If you really want to get to the heart of the Bible, try reading it in the original Hebrew, Aramaic and Greek. But that isn’t an option for most of us, so we have to find a trustworthy version. There are many.
Some version of the Bible are direct, literal translations from the original text. Others are “concept accurate,” meaning they strive to give us the meaning of the passage, rather than the word-for-word translation.
The question then becomes, what are you comfortable with? Because there are so many, we will limit this conversation to a handful, just to give you a quick look.
Please understand that the author of the Bible is God, and because God is the author, He is also the protector and guardian of His Word.
WARNING: God created man. Man did not create God. Over the centuries people have wanted to change the word of God to suit their own agendas, be it political, gender-inclusive, or personal preference.
Thomas Jefferson, for example, edited out portions of the Bible because he didn’t agree. Some want to eliminate the reference to God the Father, in favor of God the Parent.
The BIG problem with changing the Bible to suit our own viewpoint is that the Bible was written by God, through man, and man has no right to change the text.
RECOMMENDATION: It is not uncommon for followers of the Lord Jesus Christ to own and read two, three or more different versions of the Bible. Because the Bible is the inspired Word of God, given to its authors by divine inspiration of the Holy Spirit, the Bible should be read with divine assistance from the Holy Spirit.
Passages need to be prayed over, questioned, pondered, discussed and reread. Is there a directive? Is there a promise? Is there a blessing? The Bible is alive and new meaning pours out of every page the more times it is read.

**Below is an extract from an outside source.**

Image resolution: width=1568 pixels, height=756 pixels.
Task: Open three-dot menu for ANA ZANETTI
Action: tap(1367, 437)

Therefore, regardless of the version you prefer, God will not allow His Word to escape your ability to understand, to reason and to search for the meaning.
The King James
The 17th Century English of the King James Bible remains enormously popular, but can be difficult to follow at times. The first edition came out in 1611 and was very well received throughout Europe. At the time it was the most scholarly translation ever done, but it was the accessibility of the King James that made it so popular.
Many people I knew learned their Bible verses through the King James, and even though they read other versions, they will recite the Lord’s prayer in the old English. The 23rd Psalm is most beautiful from the King James.

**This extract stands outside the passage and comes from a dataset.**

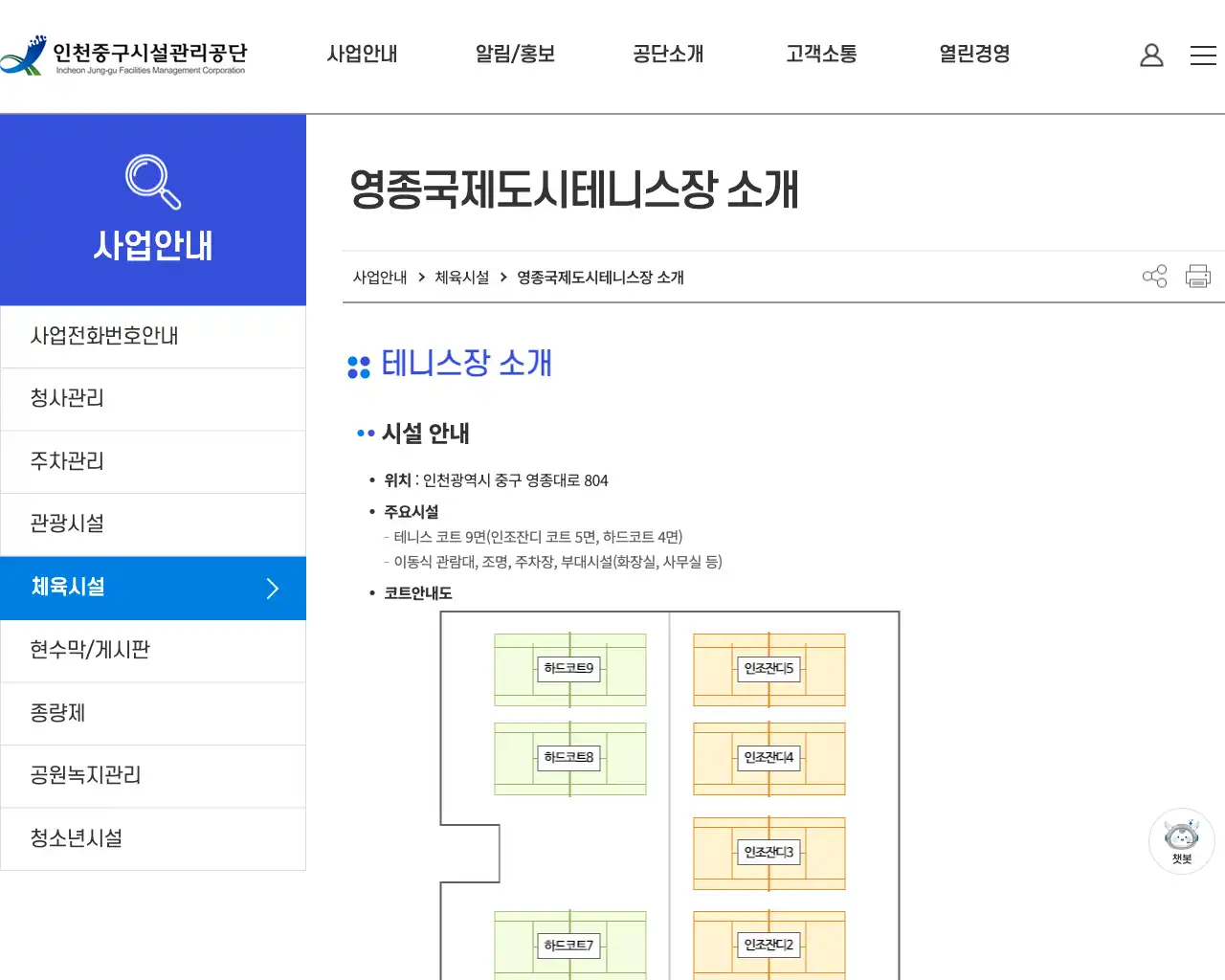Click the 하드코트9 court on the map

pyautogui.click(x=570, y=670)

There is a new King James, but this new version falls far short of its 1611 form and contains many theological differences. If King James is good for you, stick to the original.

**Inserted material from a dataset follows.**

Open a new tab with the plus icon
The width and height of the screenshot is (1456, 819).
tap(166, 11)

New International Version (NIV)
This is a very popular English version and has sold nearly a half billion copies worldwide. The text translation is easy to read and in the United States, it is second only to the King James in its number of readers.
It is an appealing version for those who want clear text. It was translated from the Original Hebrew, Aramaic and Greek. The NIV study Bibles are excellence reference guides.
This is the Bible version most often recommended for people who speak English. It is our first choice because it is widely available and easier to understand the some of the old English of the King James Version.
In a survey done in 2014 in the United States, 55% of survey respondents who read the Bible reported using the King James Version, followed by 19% for the New International Version, with other versions used by fewer than 10%.
Revised Standard Version (RSV)
The New Revised Standard Version is the version most commonly preferred by biblical scholars.
English Standard Version (ESV)
This is a revision of the RSV, but is not as widely read.
New Living Translation (NLT)
The NLT is easy to read. It was commissioned in 1989 and the purpose was to create a version that was true to the original text, yet understandable.
The Amplified Bible
This is easy to read and contains additional text an footnotes. For example, the Gospel of John begins, “In the beginning (before all time) was the Word (Christ) and the Word was with God and the Word was God (Himself).
The bold words are the ones added by the editors. You can see the intention is to bring clarity and understanding to the reader. As its name implies, the amplified version is intended to give additional information to the reader.